:: TASK MATERIAL ::

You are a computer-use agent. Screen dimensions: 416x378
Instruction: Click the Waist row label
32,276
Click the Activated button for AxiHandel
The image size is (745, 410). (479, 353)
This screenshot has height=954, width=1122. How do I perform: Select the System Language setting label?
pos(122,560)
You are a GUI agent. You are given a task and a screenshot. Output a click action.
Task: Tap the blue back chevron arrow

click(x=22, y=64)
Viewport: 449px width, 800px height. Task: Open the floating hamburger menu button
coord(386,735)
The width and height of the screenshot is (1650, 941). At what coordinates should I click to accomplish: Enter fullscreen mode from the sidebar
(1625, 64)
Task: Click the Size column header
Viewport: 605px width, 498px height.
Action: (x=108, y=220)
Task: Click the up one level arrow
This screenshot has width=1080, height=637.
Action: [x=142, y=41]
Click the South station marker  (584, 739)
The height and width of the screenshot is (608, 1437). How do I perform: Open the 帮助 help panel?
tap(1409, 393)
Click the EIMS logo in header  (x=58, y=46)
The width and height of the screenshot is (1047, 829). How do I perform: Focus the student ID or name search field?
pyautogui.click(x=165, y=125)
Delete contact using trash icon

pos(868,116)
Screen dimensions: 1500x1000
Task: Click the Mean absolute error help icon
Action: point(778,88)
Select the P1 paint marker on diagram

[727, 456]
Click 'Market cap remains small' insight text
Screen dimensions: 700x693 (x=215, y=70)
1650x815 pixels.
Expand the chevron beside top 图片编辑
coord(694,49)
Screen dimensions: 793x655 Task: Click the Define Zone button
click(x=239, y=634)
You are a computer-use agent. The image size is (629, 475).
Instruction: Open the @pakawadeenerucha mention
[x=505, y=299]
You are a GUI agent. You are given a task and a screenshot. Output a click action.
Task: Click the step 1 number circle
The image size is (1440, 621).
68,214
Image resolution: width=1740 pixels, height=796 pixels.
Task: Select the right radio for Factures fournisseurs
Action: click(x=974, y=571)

:::

> WHAT IS REQUIRED:
In the records above, collect each line with "agent".

> RESULT FOR THIS EXERCISE:
You are a computer-use agent. Screen dimensions: 416x378
You are a GUI agent. You are given a task and a screenshot. Output a click action.
You are a computer-use agent. The image size is (629, 475).
You are a GUI agent. You are given a task and a screenshot. Output a click action.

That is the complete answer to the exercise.